Il était accusé d’avoir, chaque dimanche,
Fait des réunions pour parler de Revanche,
D’avoir porté, malgré les ordres de Berlin,
Certaines couleurs… qui…, les trois couleurs, enfin !
Et d’avoir incité les enfants des écoles
À dire aux Allemands de moqueuses paroles.
Bref, il allait sous peu passer en jugement,
Ces « crimes » méritant un grave châtiment.
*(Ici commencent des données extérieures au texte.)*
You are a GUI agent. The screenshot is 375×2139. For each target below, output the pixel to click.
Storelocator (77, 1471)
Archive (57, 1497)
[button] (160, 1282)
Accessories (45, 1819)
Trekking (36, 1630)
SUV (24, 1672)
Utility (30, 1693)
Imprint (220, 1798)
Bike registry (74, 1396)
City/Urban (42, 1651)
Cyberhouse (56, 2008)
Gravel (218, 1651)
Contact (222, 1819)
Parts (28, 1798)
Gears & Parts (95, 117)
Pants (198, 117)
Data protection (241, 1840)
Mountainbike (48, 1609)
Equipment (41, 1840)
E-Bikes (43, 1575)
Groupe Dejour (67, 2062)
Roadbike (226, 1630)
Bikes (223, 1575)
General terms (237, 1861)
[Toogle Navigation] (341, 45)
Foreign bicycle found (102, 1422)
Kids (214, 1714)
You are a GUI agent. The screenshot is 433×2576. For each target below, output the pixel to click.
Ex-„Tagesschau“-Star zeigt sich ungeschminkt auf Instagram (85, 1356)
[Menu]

Pauvre vieux ! de tels coups pour lui furent trop rudes ;
Puis, cela dérangeait ses vieilles habitudes :
Ne plus voir ni ses fleurs, ni son humble logis
— Ses belles fleurs, surtout, aux couleurs du Pays, —
Cela brisa le cœur, voyez-vous, au bonhomme
Qui préféra dormir, en paix, son dernier somme :
Brûlant la politesse au juge, au Tribunal,
Il alla retrouver son petit Caporal !…

Il repose à Strasbourg, dans le grand cimetière.
Durant toute une année, en leur ardeur première
Les amis, chaque mois, vinrent un court instant
Sur sa tombe apporter les fleurs qu’il aimait tant ;
Ensuite l’on y vint tous les six mois encore ;
Et puis on délaissa « le papa Tricolore »,
Tant et tant que son coin fleuri sous le ciel bleu
Fut oublié de tous… excepté du bon Dieu…


…Car, lorsque le Printemps réveille la nature,
Sur son tombeau les fleurs poussent, je vous l’assure :
La marguerite blanche et le petit muguet,
Le beau coquelicot vermeil et le bleuet
Semblent, pour venir là, déserter la campagne :
Si bien que, dans la mort vainqueur de l’Allemagne,
À l’abri des douleurs, à l’abri des procès,
Grand-père a sur sa tombe un beau drapeau français.